Seringkali kita bertanya kepada diri sendiri tentang tujuan apa yang kita lalui di hidup ini. Apakah ontologi kehidupan? Lalu apakah aksiologinya? Serta bagaimana epistemologinya? Banyak spekulasi jawaban yang bermunculan bersamaan dengan berlalunya sejarah. Hidup yang kita lalui adalah sebuah pertanyaan bagi yang tidak mengetahui hakikat kehidupan.

Apakah kehidupan itu? Apakah sebuah drama tragedi Nietzsche? atau sebuah penderitaan Sidharta Gautama? Atau misi penyelamatan suci Yesus Kristus? Apasih tujuan kehidupan itu? Apakah “Tathagatha” Buddha? atau kematian menurut Abraham Maslow? Lalu harus bagaimana cara mengarungi kehidupan itu? Apakah dengan aktif menyelaraskan kehidupan sebagaimana diajarkan Konfusius? ataukah dengan asketisme Ibnu Arabi?

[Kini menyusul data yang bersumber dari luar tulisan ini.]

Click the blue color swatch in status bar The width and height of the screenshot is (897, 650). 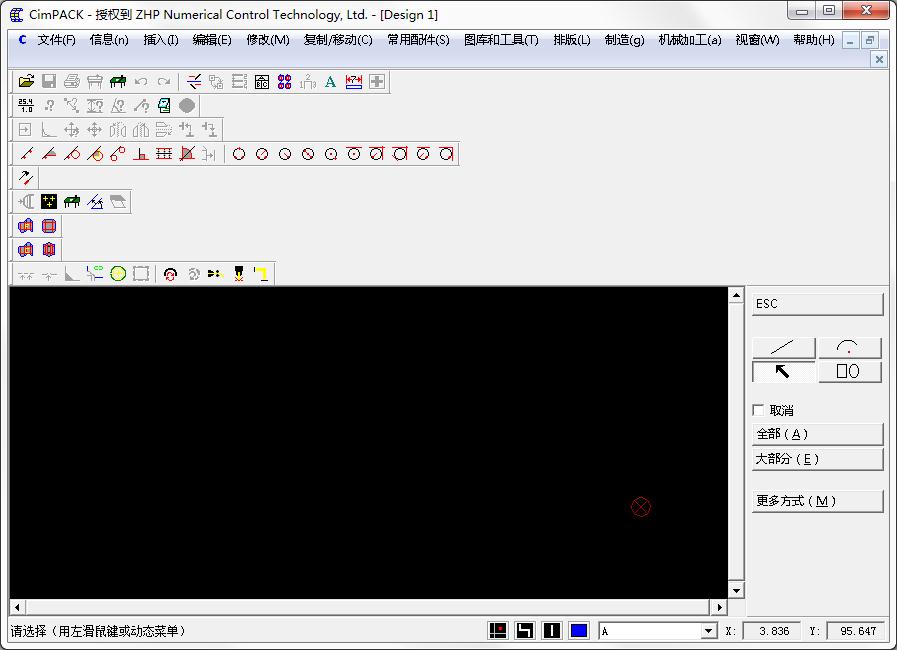[579, 631]
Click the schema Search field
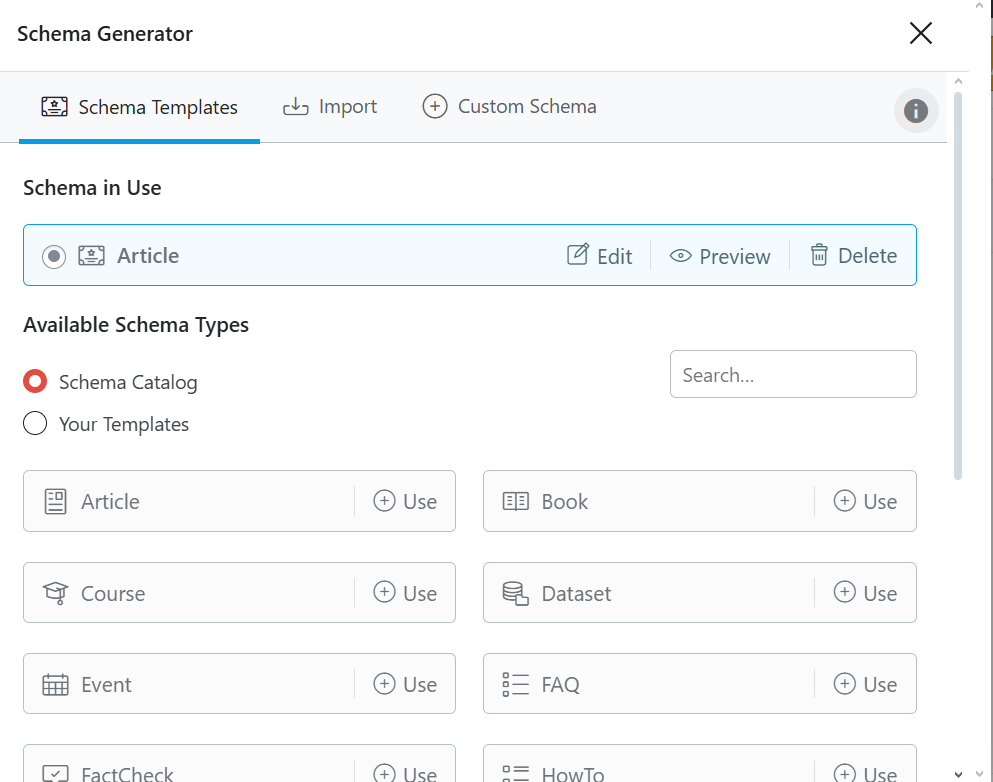The width and height of the screenshot is (993, 782). (793, 374)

Teringat dengan ucapan seorang Buya Hamka ulama besar yang lahir dari rahim Persyarikatan Muhammadiyah :
Kalau hidup sekedar hidup babi di hutan juga hidup, kalau bekerja sekedar bekerja kera pun bekerja.”

Hidup penuh dengan renungan, kalau tak ada renungan bukanlah hidup. Kita harus merenungi apa yang terjadi dan yang akan terjadi dan sudah lama terjadi.